Alain Reist, enfant de Péry, ne garde de cette période que de lointains souvenirs. « J’étais trop jeune à l’époque, confesse-t-il. On m’a parlé des titres et tout ça, mais je ne me rendais pas vraiment compte. Bon, faut dire aussi que j’étais pas vraiment à fond dans le hockey. Gamin, je faisais aussi du foot avec mon frère Patrick. Plus tard, quand il a fallu choisir entre les deux, j’ai préféré le hockey.

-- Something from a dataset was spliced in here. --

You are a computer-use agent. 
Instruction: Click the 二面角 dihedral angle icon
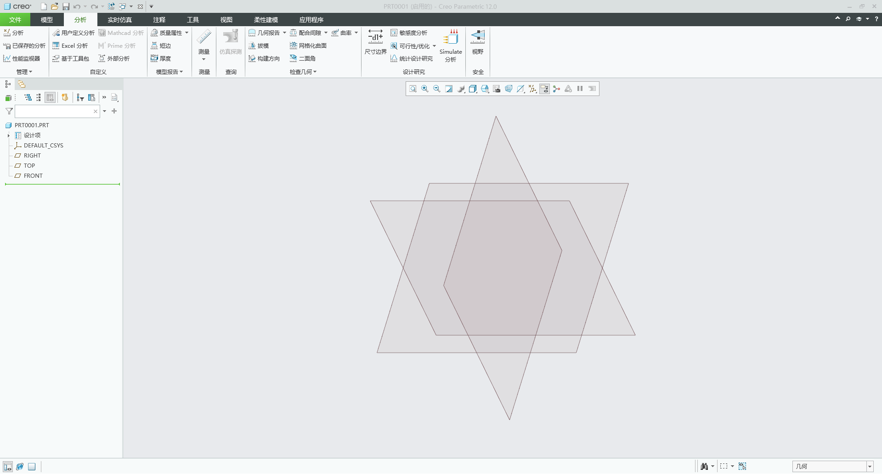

Je suivais le HC Bienne et une fois j’ai même été "chef du tambour" dans le kop contre Rapperswil ! Ensuite, vers 14-15 ans, j’ai pris le truc un peu plus au sérieux, notamment grâce à Chris Chelios pendant le lockout de 1994. Ça a commencé comme ça, en fait. »
Avec les Riesen, Guerne, Broquet, Jeannotat et Boillat, Reist est bien entouré. Entre deux crasses d’ados attardés (dont une mémorable bataille de… petits pois, qui a forcé l’hôtel où logeait l’équipe à facturer aux joueurs un nouveau tapis pour la salle à manger), Alain prend du galon. Lentement. Petit à petit. Il détaille : « Franchement, j’étais pas le meilleur de l’équipe. De loin pas. Michel Riesen et Sacha Guerne étaient sur une autre planète et de mon côté je me battais pour être dans les six défenseurs titulaires. D’ailleurs, il y avait le tournoi Pee-Wee à cette époque. C’est une institution, un truc immense pour les Romands, c’est comme un petit morceau de NHL ! Quand j’ai vu que les potes étaient sélectionnés et moi pas, ça m’a fait un coup, quand même. Donc non, j’étais pas vraiment un crack. Je me débrouillais, mais je sortais pas du lot. »
La roue tourne cependant quelques saisons plus tard quand Alain reçoit des convocations en première équipe du HC Bienne et en équipe nationale U16. Contingenté en LNB, il évolue durant la majeure partie de la saison 1996/97 avec les Juniors Elites, en plus de quelques piges en 1ère ligue avec Zuchwil Regio. Mais pas que. « Je précise aussi que je jouais parfois avec les Juniors A. Je dis ça pour tous les gens qui prétendent que je marque jamais : une fois, on a gagné 6-4 et j’ai mis les six buts… dont un pénalty ! Je te jure, c’est vrai ! » Éclats de rire.


Alain (au centre) et son casque Cooper XL7.
La casserole de tous les hockeyeurs ayant survécu aux années 1980.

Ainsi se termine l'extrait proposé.